10:42 Uhr: Der Jurist Adli Mansour ist soeben als Interimspräsident vereidigt worden. Der Jurist verspricht eine Politik für alle Ägypter.
10:18 Uhr: Die "New York Times" berichtet, dass die Präsidentengarde nach der Festnahme Mursis in Jubel ausgebrochen ist.
10:01 Uhr: Der Präsident des obersten ägyptischen Verfassungsgerichts Adli Mansour (Mansur) ist gerade mal zwei Tage im Amt, jetzt wird er vom Militär zu noch größeren Aufgaben berufen. Er zum Interimspräsidenten des Landes am Nil vereidigt werden. Bisher kannte kaum jemand in Ägypten den 67 Jahre alten Juristen.
09:07 Uhr: Bei nächtlichen Krawallen sind in Ägypten nach Angaben staatlicher Medien mindestens ein Dutzend Menschen getötet worden. Wie ägyptische Medien berichteten, kamen Zusammenstößen zwischen Mursi-Anhängern und dessen Gegnern mindestens sechs Menschen in der nördlichen Stadt Marsa Matruh ums Leben. In dem Küstenort sind die Islamisten sehr stark.

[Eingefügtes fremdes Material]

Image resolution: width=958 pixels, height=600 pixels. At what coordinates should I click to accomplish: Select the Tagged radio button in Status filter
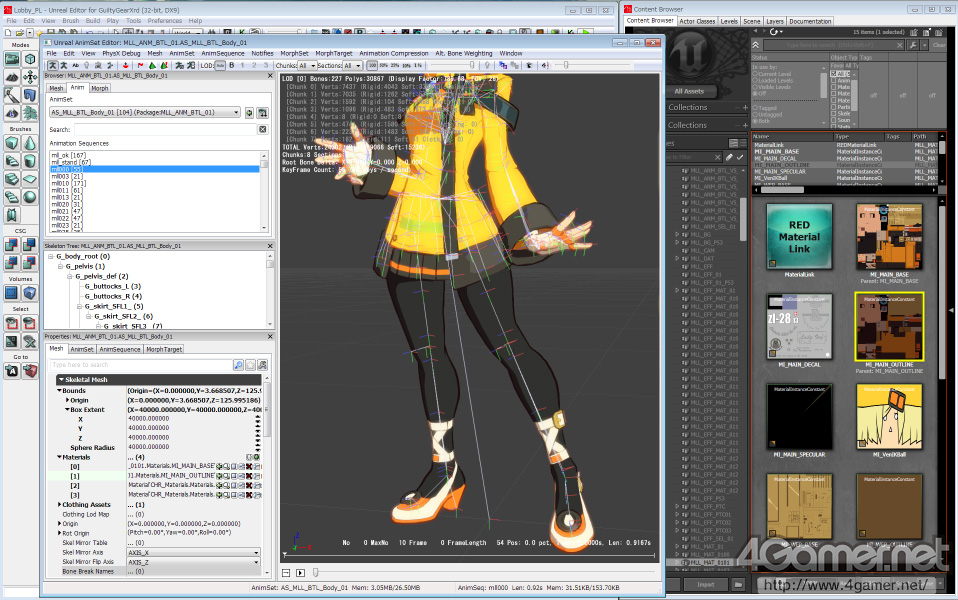coord(756,108)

08:18 Uhr: UN-Generalsekretär Ban Ki-moon hat sich besorgt über das Eingreifen der ägyptischen Armee gezeigt. Bei Demonstrationen hätten die Ägypter in den vergangenen Tagen "tiefe Frustration und legitime Sorgen" zum Ausdruck gebracht, erklärte Ban in der Nacht zum Donnerstag. Gleichzeitig sei jegliche "Einmischung des Militärs in die Angelegenheiten eines Staates besorgniserregend", betonte der UN-Generalsekretär. Es sei wichtig, die zivile Ordnung in Übereinstimmung mit den Prinzipien der Demokratie rasch wiederherzustellen.
07:43 Uhr: Nach der Entmachtung Mursis haben die USA ihr Botschaftspersonal in Ägypten zur Ausreise verpflichtet. Nur "unentbehrliche Mitarbeiter" dürften in dem Land bleiben. Gleichzeitig veröffentlichte es eine aktualisierte Reisewarnung. Demnach sollten US-Bürger, die in dem Land leben, ausreisen. Reisen nach Ägypten sollten vermieden werden.

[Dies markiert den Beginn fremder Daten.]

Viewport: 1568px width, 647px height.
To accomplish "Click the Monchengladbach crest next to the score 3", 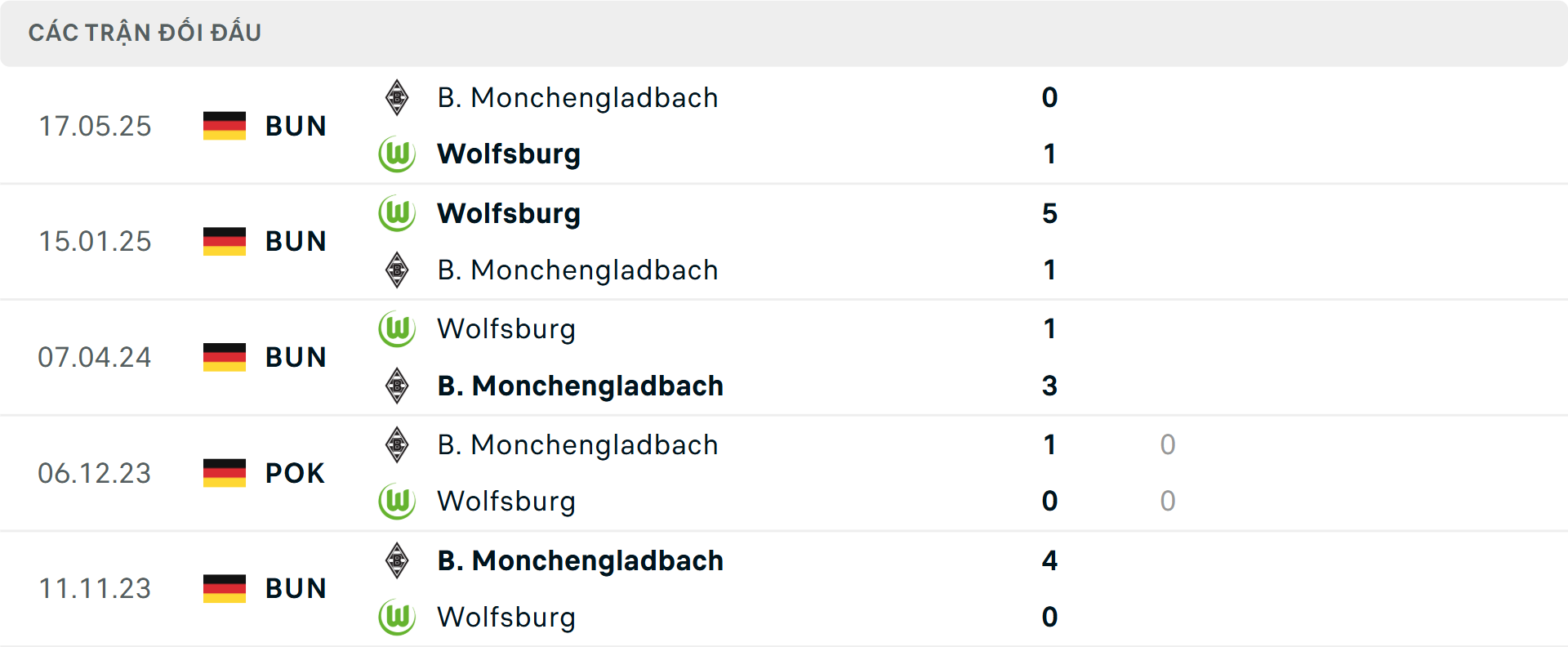I will click(x=397, y=386).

07:26 Uhr: Großbritannien hat Anhänger und Gegner Mursis zur Zurückhaltung aufgerufen. Die Lage in Ägypten sei "ganz klar gefährlich", erklärte Außenminister William Hague in der Nacht zum Donnerstag. Er fordere alle Seiten auf, sich zurückzuhalten und Gewalt zu vermeiden. Großbritannien unterstütze keine Militärintervention als Weg zur Konfliktlösung in einem demokratischen System, betonte der Außenminister.
07:02 Uhr: US-Präsident Barack Obama hat mit großer Besorgnis auf die Entmachtung Mursis durch das Militär reagiert. "Wir sind zutiefst besorgt über die Entscheidung der ägyptischen Streitkräfte, Präsident Mursi zu entfernen und die ägyptische Verfassung auszusetzen", erklärte Obama. Die Regierung in Washington werde mögliche Auswirkungen auf US-Hilfen für Ägypten prüfen.

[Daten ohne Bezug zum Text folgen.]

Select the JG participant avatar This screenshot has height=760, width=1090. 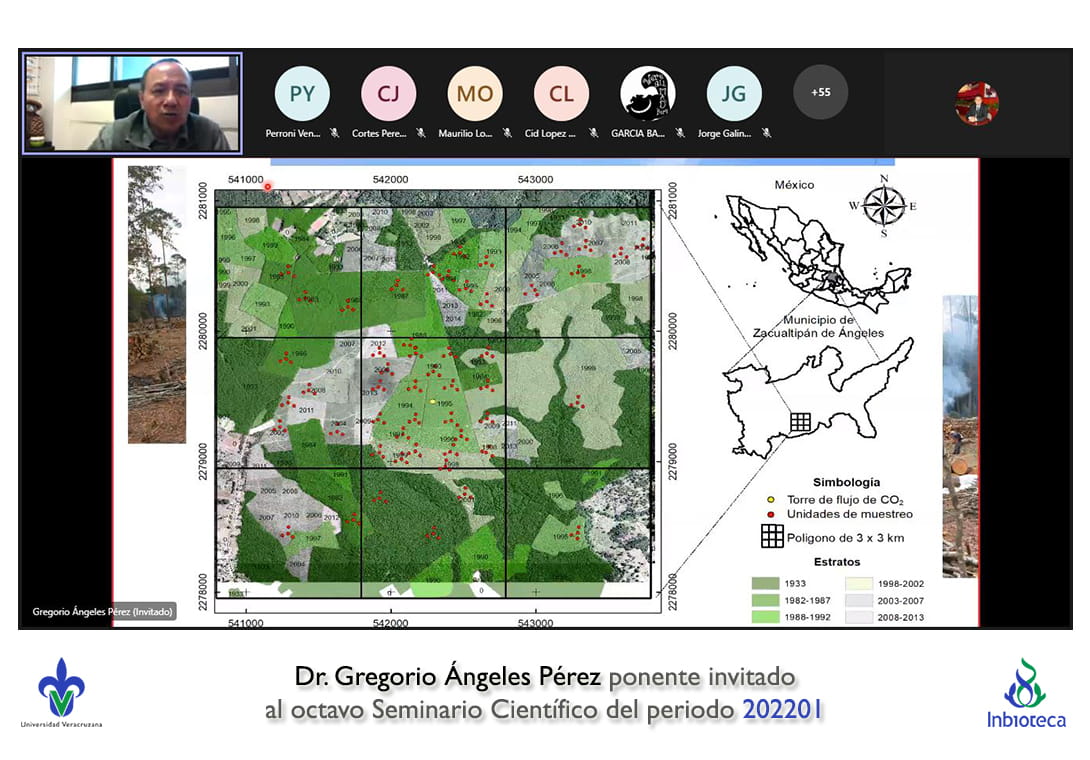tap(733, 94)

06:40 Uhr: Die ägyptische Armee hat die Festnahme des von ihr abgesetzten Präsidenten Mohammed Mursi bestätigt. Mursi werde "vorsorglich" festgehalten, sagte ein ranghoher Armeevertreter der Nachrichtenagentur AFP. Dies könnte darauf hindeuten, dass eine Strafverfolgung Mursis geplant ist.